-- Start Listed entries --

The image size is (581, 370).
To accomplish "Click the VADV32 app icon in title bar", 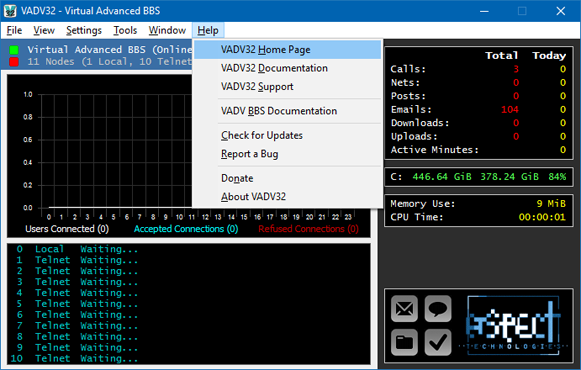I will (10, 11).
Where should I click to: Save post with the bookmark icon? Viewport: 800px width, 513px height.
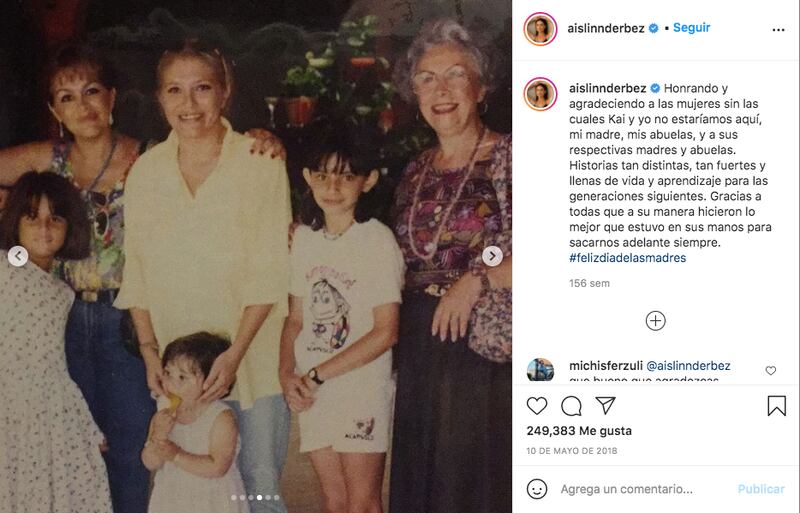[x=777, y=406]
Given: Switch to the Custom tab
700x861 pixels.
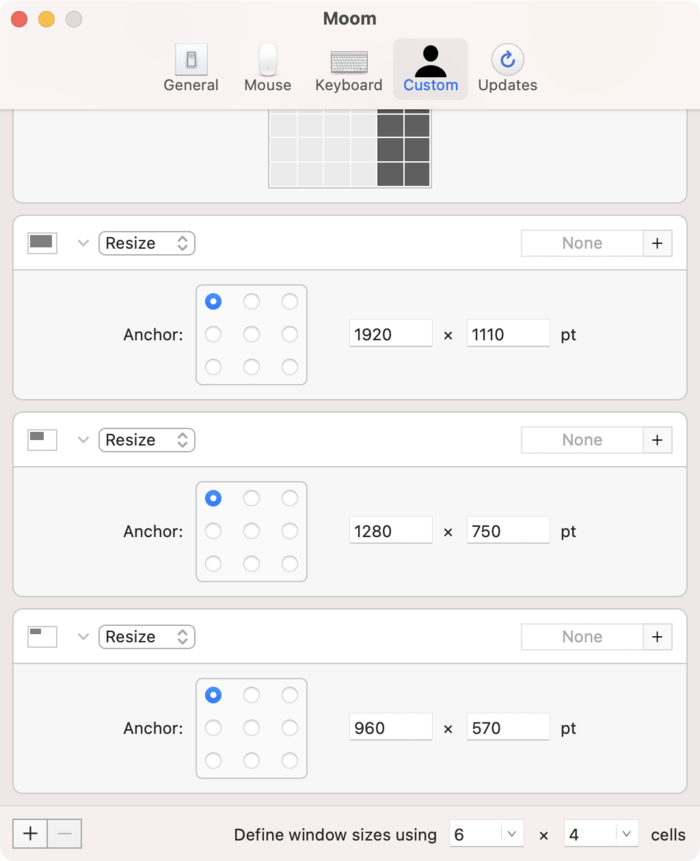Looking at the screenshot, I should pos(430,68).
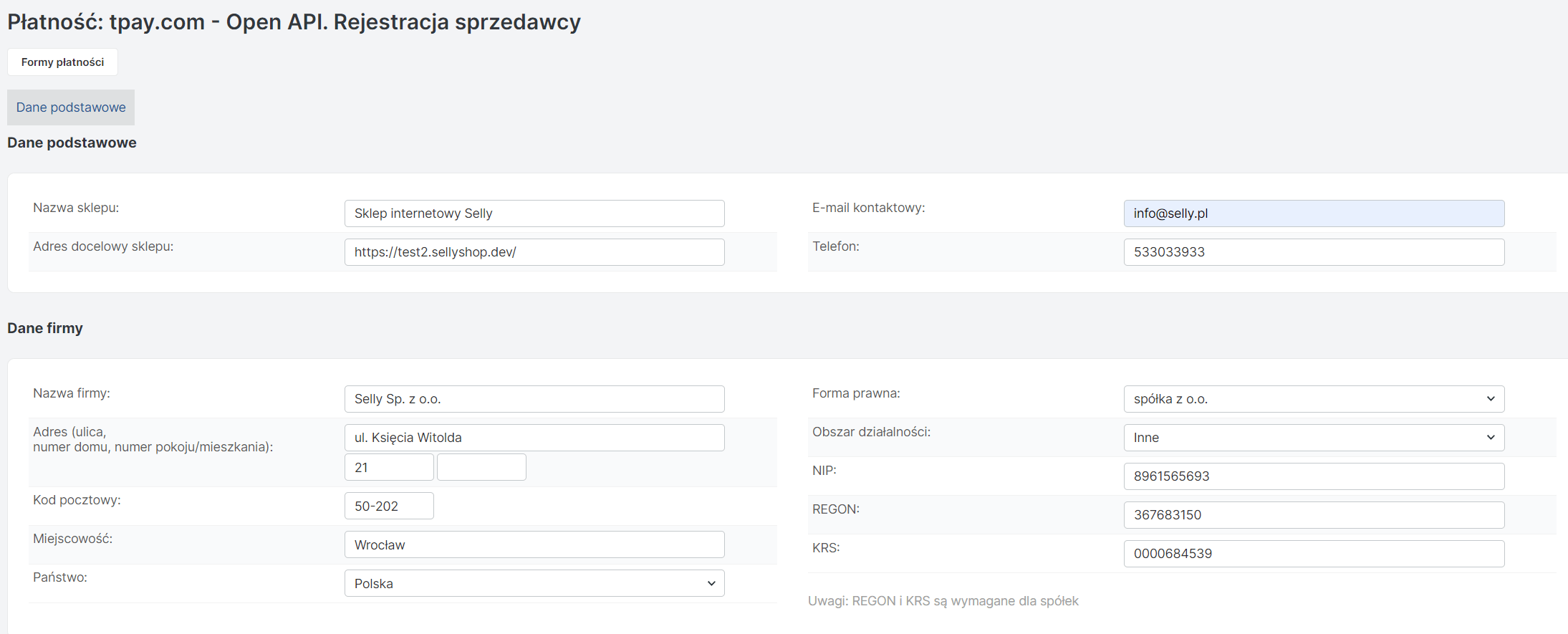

-- End Listed entries --

Your objective:
Transcribe the material word for word, starting at the line that contains "Where should I" and continuing through its end. Leave the pictures out of your answer.

Problem solution:
Where should I click to: Save post with the bookmark icon? Viewport: 800px width, 513px height.
[x=777, y=406]
Given: Switch to the Custom tab
700x861 pixels.
Looking at the screenshot, I should pos(430,68).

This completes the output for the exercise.